NAMA has agreed to allow the company that operates eight Clarion and Quality hotels around the country five years to repay rent arrears.
The deal is part of a wider business plan agreed between Kasterlee Ltd and the National Asset Management Agency (NAMA), according to accounts filed with the Companies Registration Office (CRO).
NAMA is the landlord for all eight hotels run by Frankie Whelehan's Kasterlee Ltd.
"The deal with NAMA is absolutely vital," Frankie Whelehan told the Irish Independent.
He said the restructuring deal had taken eight months to agree with NAMA, and involved a huge amount of due diligence.
The negotiations were a "fight for our life", he said.
Kasterlee employs 260 staff at eight locations.

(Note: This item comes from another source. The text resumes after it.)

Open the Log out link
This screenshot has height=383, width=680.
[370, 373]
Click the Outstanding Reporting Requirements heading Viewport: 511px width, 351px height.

Under the business plan Kasterlee will continue to operate the hotels – seven in Ireland and one in Croydon in the UK.
The company does not own the hotels and has no property loans.
However, rent arrears built up after turnover dropped dramatically in late 2008 and 2009.
That debt is owed to NAMA because it controls the properties and is to be paid back over five years, in addition to current rents, under the plan.
Boom-era
In the meantime management contracts between the operator and NAMA as landlord will be maintained, and leases will be on an open-market rent basis – not kept at boom-era pricing, according to a note to the financial accounts.
Hotelier Frankie Whelehan founded Choice Hotels Ireland in 1998, it operates the Clarion and Quality hotel chains across the country and the new Gibson hotel in Dublin's Docklands.
Hotels operated by the chain include properties originally built and owned by developer Paddy Kelly.
Despite an operating profit of more than €12m in 2011, the company suffered a loss of €1.8m, down from €3.4m in 2010. Property costs were €6.5m in 2011.
Turnover in 2011 was €19.7m. That's up on the previous year but down from almost €60m in 2009 – though the number of hotels operated by Kasterlee is also down.